Volvía a ser la voz de Dios, saliendo del camión. Los hombres de delante de Henry obstaculizaban cierta cantidad de luz, permitiéndole ver que al pie de la colina, donde se juntaban las dos carreteras, había más efectivos. Aparte del encargado del megáfono, iban todos armados.

—No sé si voy a poder lev…

—¡EN PIE AHORA MISMO! —ordenó Dios.

Uno de los hombres que estaban cerca de Henry le hizo un gesto significativo con el cañón de la escopeta.

Henry consiguió levantarse, aunque le temblaban las piernas y le dolía mucho el tobillo que se había torcido.

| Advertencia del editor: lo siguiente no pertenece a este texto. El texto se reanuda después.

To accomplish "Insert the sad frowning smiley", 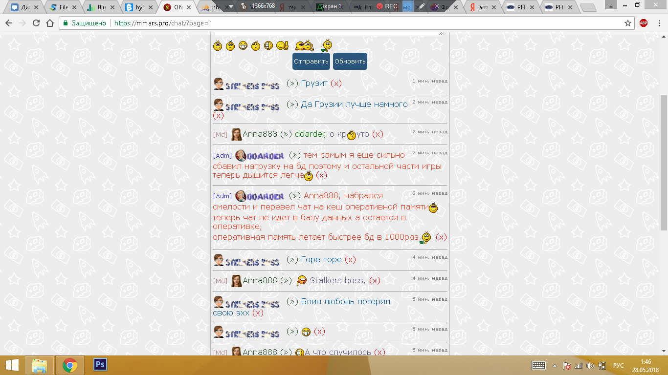I will [x=230, y=46].
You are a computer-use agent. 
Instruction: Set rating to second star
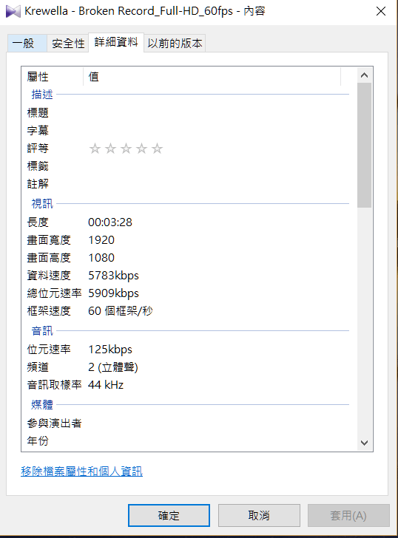click(110, 149)
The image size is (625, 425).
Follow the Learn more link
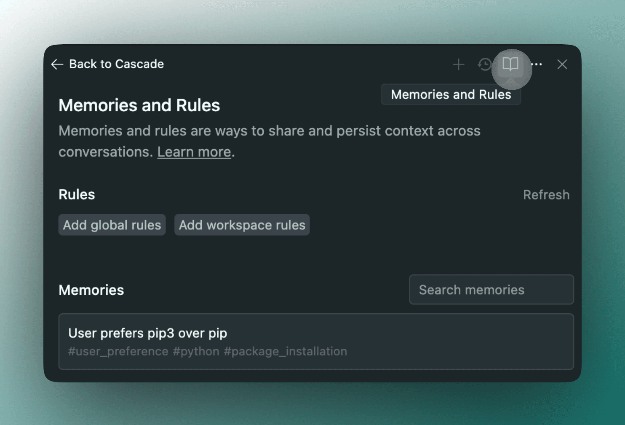click(x=194, y=152)
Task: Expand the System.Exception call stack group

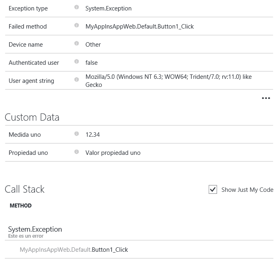Action: (x=35, y=229)
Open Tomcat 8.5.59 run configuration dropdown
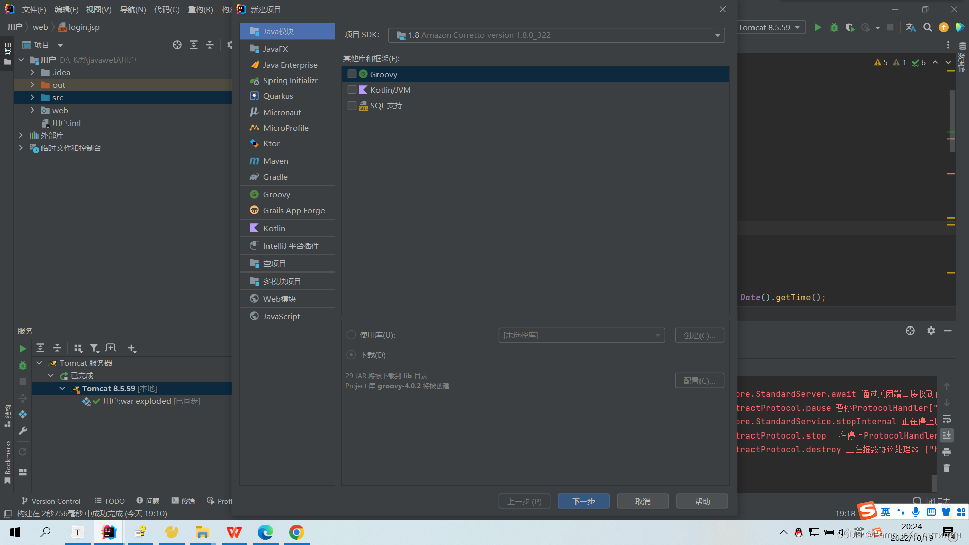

De momento, sin embargo, todo cumplía su función. Aquí acaba el viaje de Henry, pensó, y se echó a reír. Los hombres de delante se miraron con desasosiego y, si bien volvían a apuntarle, para Henry fue un consuelo comprobar que tenían emociones humanas.

Bajo el intenso resplandor de los focos instalados en la plataforma del camión, Henry vio algo tirado en la nieve. Se le había caído del bolsillo durante la caída. Poco a poco, consciente del riesgo de que le pegaran un tiro, se agachó.

—¡NO TOQUE NADA! —exclamó Dios por su altavoz, que estaba sobre la cabina del camión.

Los hombres de abajo también levantaron las armas, y en cada boca de cañón había un poco de hola, amiga oscuridad.

—Jódete y baila —dijo Henry (de lo más logrado de Beav), recogiendo el paquete. Después se lo enseñó sonriendo a los hombres armados y enmascarados de delante—. Vengo en son de paz para toda la humanidad —dijo—. ¿A alguien le apetece una salchicha?